Uroczystości związane z setną rocznicą urodzin założycielki Misjonarek Miłości odbyły
się w waszyngtońskiej Bazylice Niepokalanego Poczęcia. Wziął w nich udział nuncjusz
apostolski w USA abp Pietro Sambi. Uhonorowanie Matki Teresy znaczkiem pocztowym ma
uwiecznić jej pamięć u Amerykanów – powiedział naczelny dyrektor poczty. Dodał też,
że Amerykanie darzą ją niesłabnącym szacunkiem i miłością za głęboką wiarę w nadprzyrodzoną
godność życia ludzkiego i niestrudzoną pracę na rzecz ubogich.
Znaczek z uśmiechniętą
błogosławioną z Kalkuty, wydany w nakładzie 60 mln egzemplarzy, zaniepokoił jedną
z organizacji ateistycznych, która przypomniała poczcie, że nie powinno się promować
postaci związanych z religią. Poczta amerykańska w wydanym oświadczeniu podkreśla,
że nie można pozbawiać osobistości publicznych ich życia religijnego.
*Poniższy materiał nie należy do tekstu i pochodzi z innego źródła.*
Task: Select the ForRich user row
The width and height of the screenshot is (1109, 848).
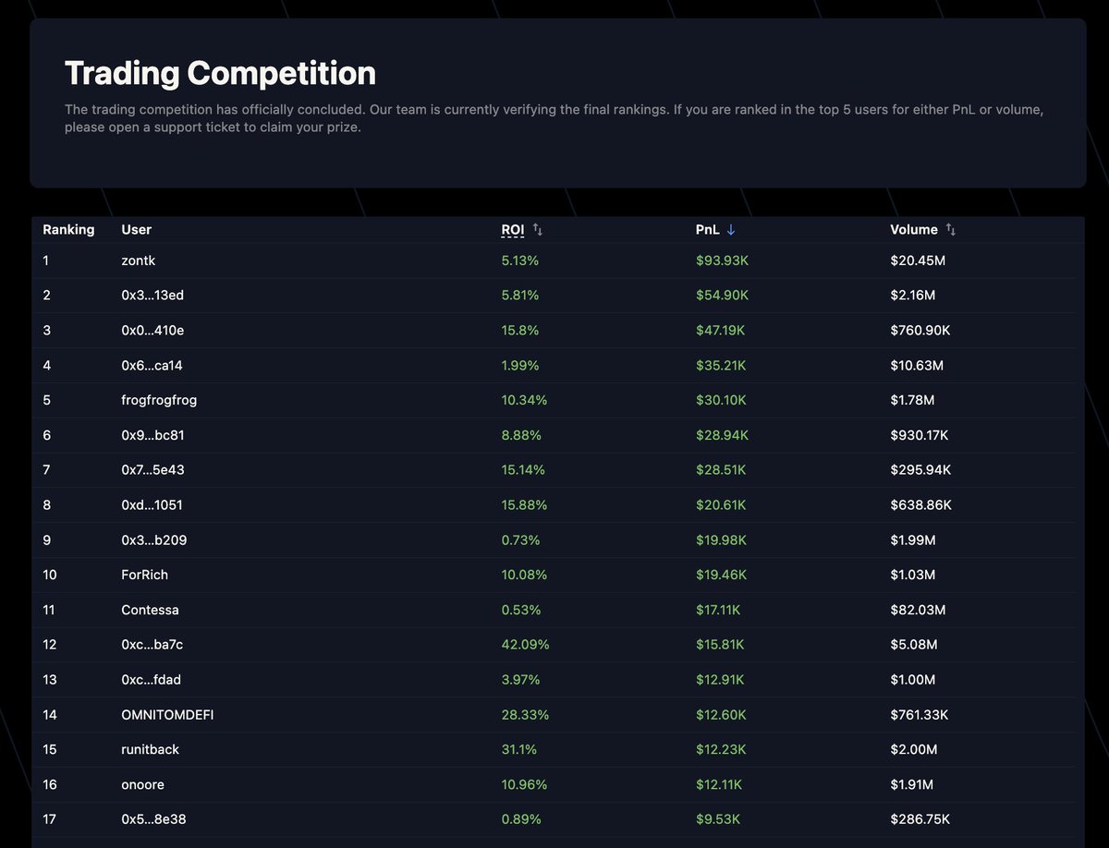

Znaczek ze znaną
katoliczką ma również służyć celom edukacyjnym. Ma inspirować Amerykanów i ludzi,
do których dotrze na listach na całym świecie. Władze poczty przypominają też o znaczku
z Janem Pawłem II. Co roku władze pocztowe w USA otrzymują 50 tys. próśb o wydanie
znaczka okolicznościowego, niemniej do obrotu trafia rocznie jedynie 20 znaczków.
O tematyce decyduje 20 osobowa rada poczty federalnej, która zatwierdza plan wydawniczy
na dany rok.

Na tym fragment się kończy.